▶ _Information provided_:
━━━━━━━━━━━━━━━━━━━━━━━━━━━━━━

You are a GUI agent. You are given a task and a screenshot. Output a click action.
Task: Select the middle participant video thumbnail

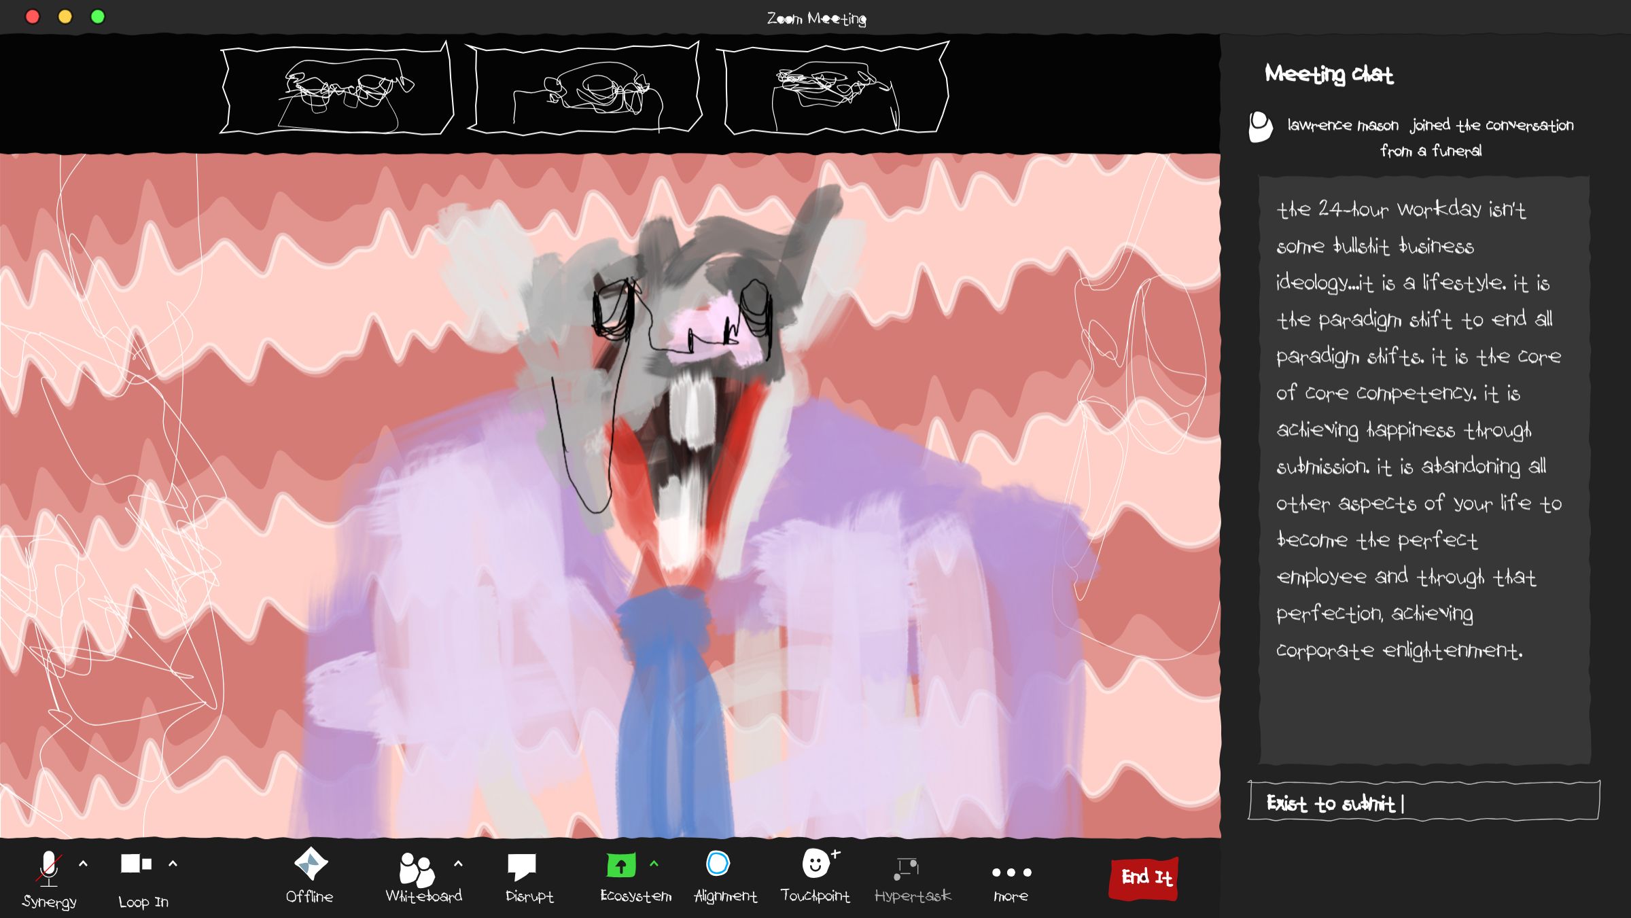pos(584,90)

━━━━━━━━━━━━━━━━━━━━━━━━━━━━━━

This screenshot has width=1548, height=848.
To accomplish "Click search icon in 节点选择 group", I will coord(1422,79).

━━━━━━━━━━━━━━━━━━━━━━━━━━━━━━

Pull every line containing the word "screenshot" out of the entries above.

You are a GUI agent. You are given a task and a screenshot. Output a click action.
This screenshot has width=1548, height=848.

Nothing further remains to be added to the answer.